Please reproduce the part of the listing that opens with the line containing "You are a computer-use agent." and closes with the line containing "[x=1535, y=146]", leaving the pictures out of your answer.

■ Material provided:
(begin)

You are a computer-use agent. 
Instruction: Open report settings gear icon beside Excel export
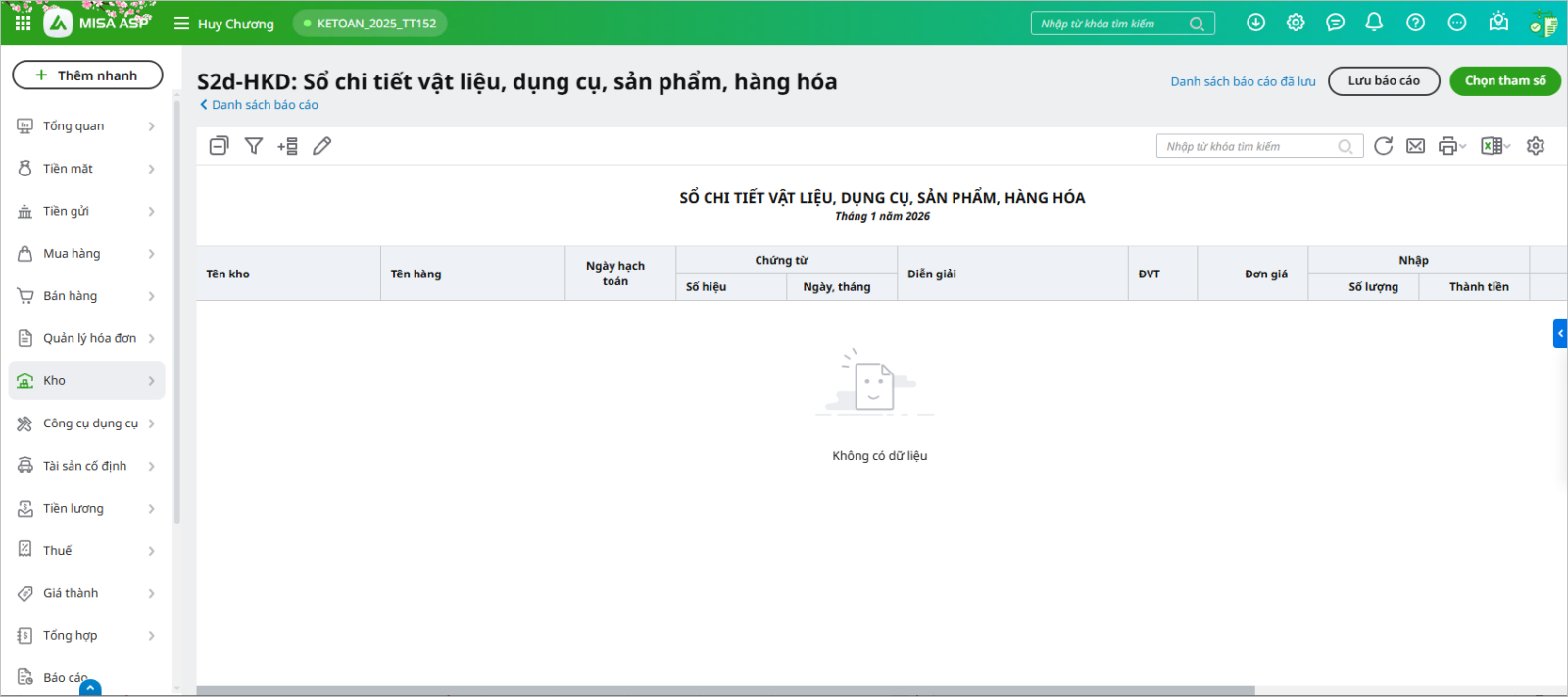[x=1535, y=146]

(end)
(begin)

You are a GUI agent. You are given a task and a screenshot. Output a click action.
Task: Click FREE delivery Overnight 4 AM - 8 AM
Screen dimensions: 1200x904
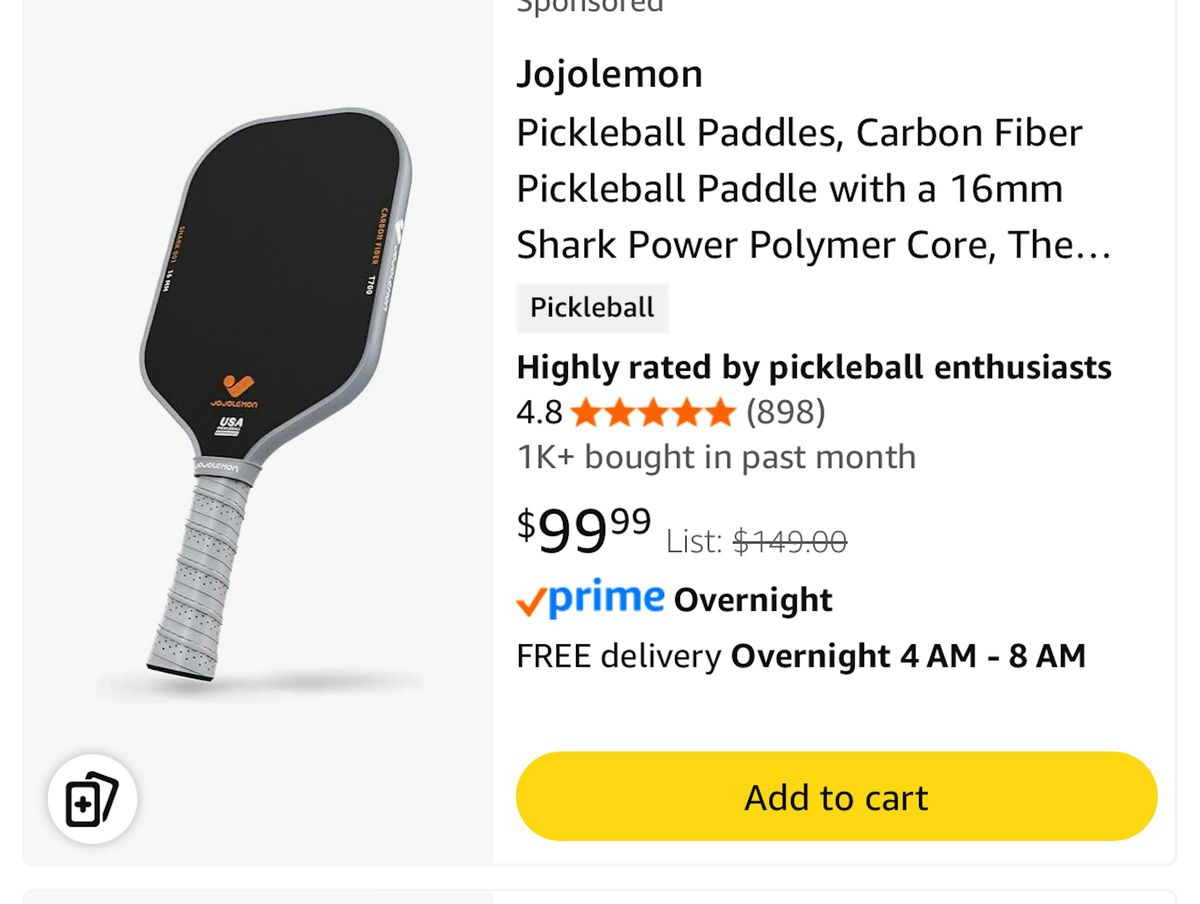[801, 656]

(end)

■ Reply:
You are a computer-use agent. 
Instruction: Open report settings gear icon beside Excel export
[x=1535, y=146]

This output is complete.